Our little tour group at the entrance

The tours take place very often and seem to be incredibly popular. I can understand why. The cemetery originally would have been open clear ground over gently rolling hills, but time and lack of maintenance over many years has meant trees and plants have taken over in the way that nature always does. Trees grow up between graves or sometimes through the middle of them, ivy covers nearly everything in places. It understandably creates quite an atmosphere because each section is only visible directly from the path.

Can barely see the graves for the trees

The tour is a little over an hour and visits some of the more unusual and larger of the grave sites in the cemetery. My Victorian history is a little rusty so the famous people of that age are not familiar but include a boxer, an animal collector, a family of bell makers and a coachman among many others. The wealthiest of the Victorian elite are buried at Highgate, I’m certain as a status symbol, but also because of the protection of a guarded gate. Grave robbers meant that the fear of your loved one being ripped from their final resting place was real and justified.

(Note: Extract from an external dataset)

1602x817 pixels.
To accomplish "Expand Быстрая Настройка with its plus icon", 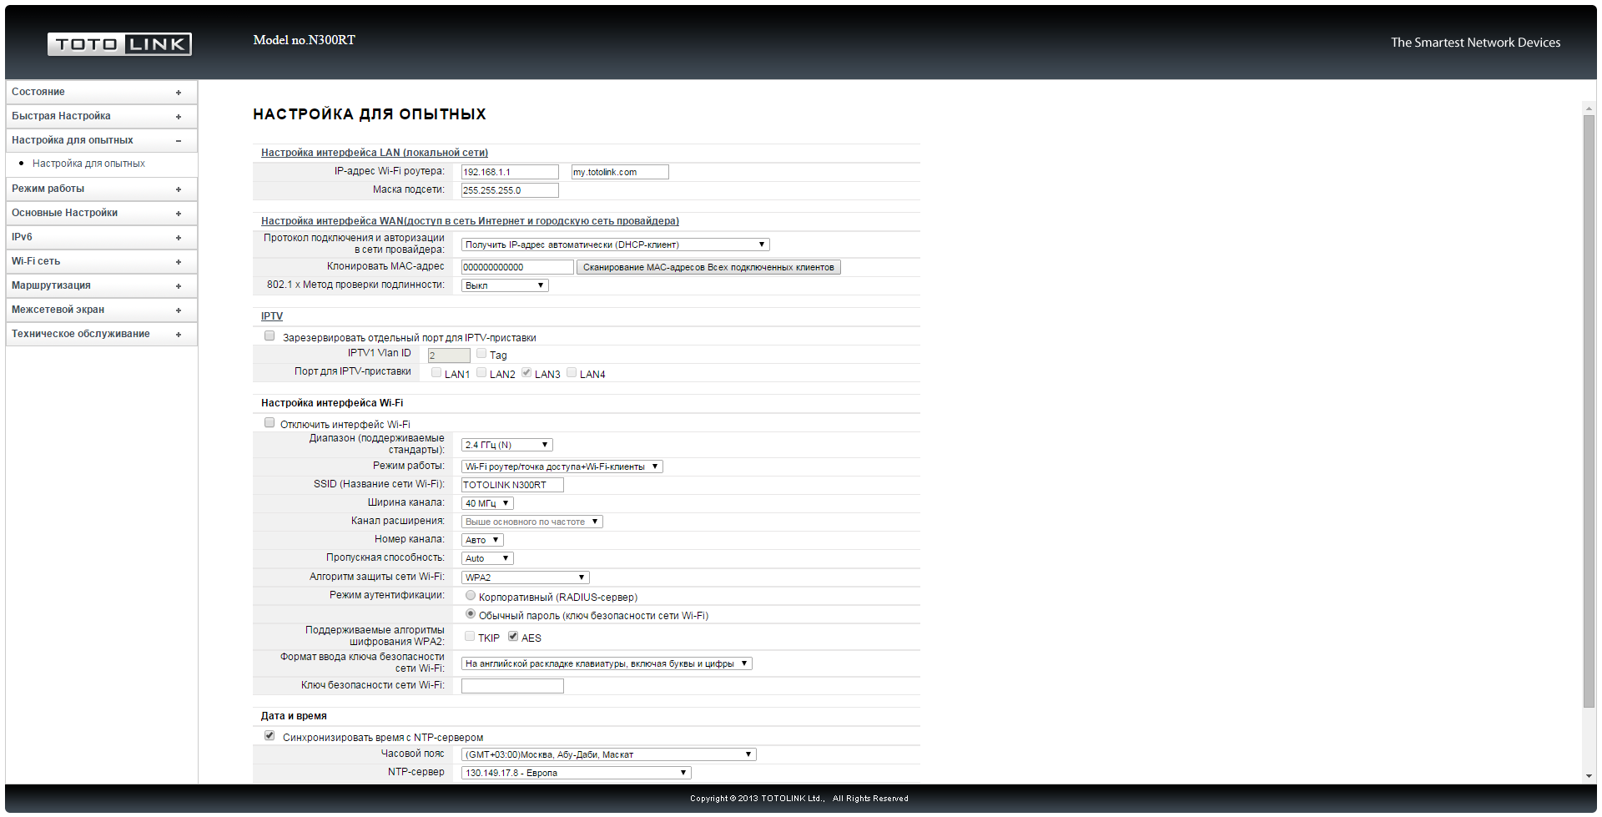I will (x=179, y=117).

Our tour guide Brittany was great in that she had the cheery disposition and dark humour of someone you would want to show you around a cemetery. The tour itself appears to cover a lot of the cemetery, you see Egyptian Avenue in all its splendour and the catacombs, some of the larger monuments which are most impressive. I cannot recommend the tours more highly, they are informative and interesting even for those who aren’t just fascinated by Victorian death customs.

Brittany explaining the similarly in symbolism between the ‘cut off’ Victorian column in the background and the broken topped modern grave in the foreground

On the East side of the cemetery is another site with a much more open and ‘garden’ feel. Although both sites are still in use (George Michael and Alexander Litvinenko are both in the West side), it would appear newer graves are more common on the East side. Your tour ticket will also get you into this side, or I believe you can pay a small fee to enter.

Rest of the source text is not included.